Wie in der BRD antikommunistische Hetze produziert wird… Werner Steinberg und das Schicksal seines Romans

Werner_Steinberg

Werner Steinberg (1913-1992)

Es war an einem Donnerstag, da erhielt der Schriftsteller Werner Steinberg von einem befreundeten Kollegen aus Düsseldorf einen ominösen Brief. Darin schrieb der Kollege, der etliche Briefe seines 1956 nach Leipzig übersiedelten Kollegen unbeantwortet gelassen hatte: „Gestorben bin ich freilich nicht. Ich nehme aber an, daß Du tot bist. Geistig. Oder irrsininig! Jedenfalls ist der nicht mein Freund, der den Roman ,Als die Uhren stehenblieben‘ geschrieben hat.“ – Was war geschehen? Steinberg war zutiefst erschüttert, und er verstand die Welt nicht mehr. Hatten doch beide viele Jahre lang gemeinsam in Westdeutschland gegen den wiederaufkommenden Faschismus und die Remilitarisierung der BRD gekämpft, waren vom Verfassungsschutz deswegen beobachtet und verfolgt worden…

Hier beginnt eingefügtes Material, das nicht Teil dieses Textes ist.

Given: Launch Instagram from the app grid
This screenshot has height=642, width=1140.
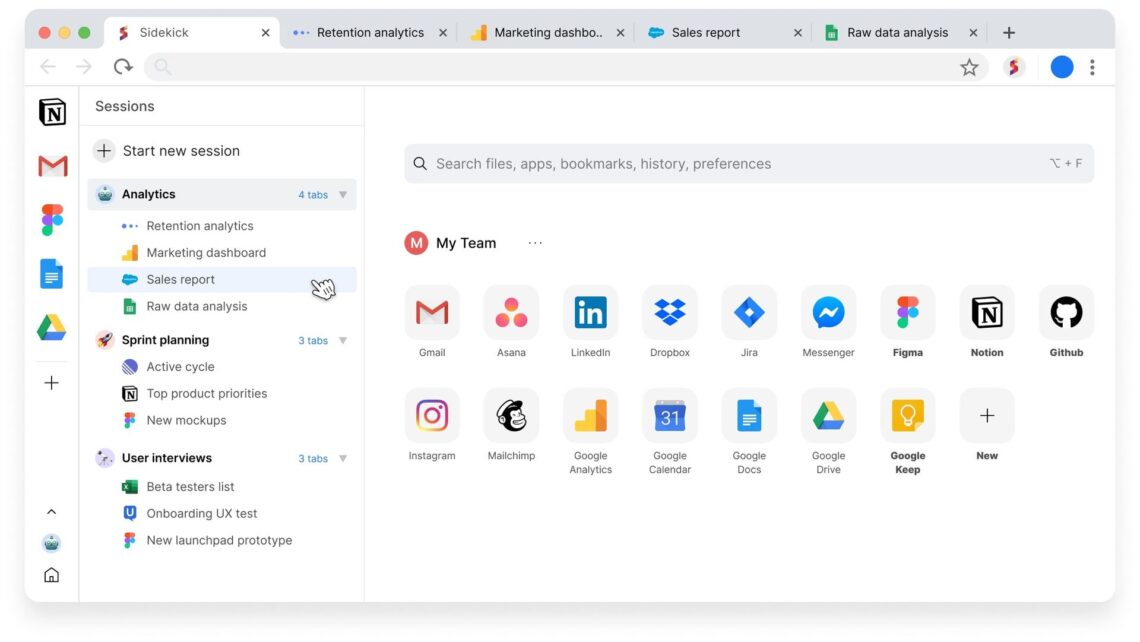Looking at the screenshot, I should point(432,415).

Viel später erst klärte sich die Sache auf. Als Steinberg seinen Roman „Als die Uhren stehenblieben“ Ende 1952 fertig geschrieben hatte,  zeigten westdeutsche Verleger ihm die kalte Schulter. F.A. Herbig fand das Manuskript „langweilig“, der Verleger Desch verlangte eine Umformung auf den „harten Stil“, im Verlag Deutsche Volksbücher hatte man ganze Absätze und Seiten gestrichen usw. – und dabei ging es doch um nichts Geringeres als um einen Blick in das Getriebe des westdeutschen Staates, in dem der Faschismus im Begriff war, seine grausige Wiederauferstehung zu feiern. Eines Tages, Ende Juli 1957 rief also ein Journalist aus Berlin an: „Hier ist Wolfgang Carlé. Sie kennen mich nicht. Ich bin Journalist. Ich möchte Sie in einer dringenden Sache in Leipzig sprechen.“ …. Und weiter schreibt Werner Steinberg in seinem 1960 in der DDR erschienenen Buch

Der Prozeß um Jutta Münch

Schicksal eines Romans

Immerhin verschaffte mir der Heine-Roman einen guten Start in der DDR; das Buch wurde gern gelesen, es erreichte bis jetzt eine Auflage von 52.000 Exemplaren.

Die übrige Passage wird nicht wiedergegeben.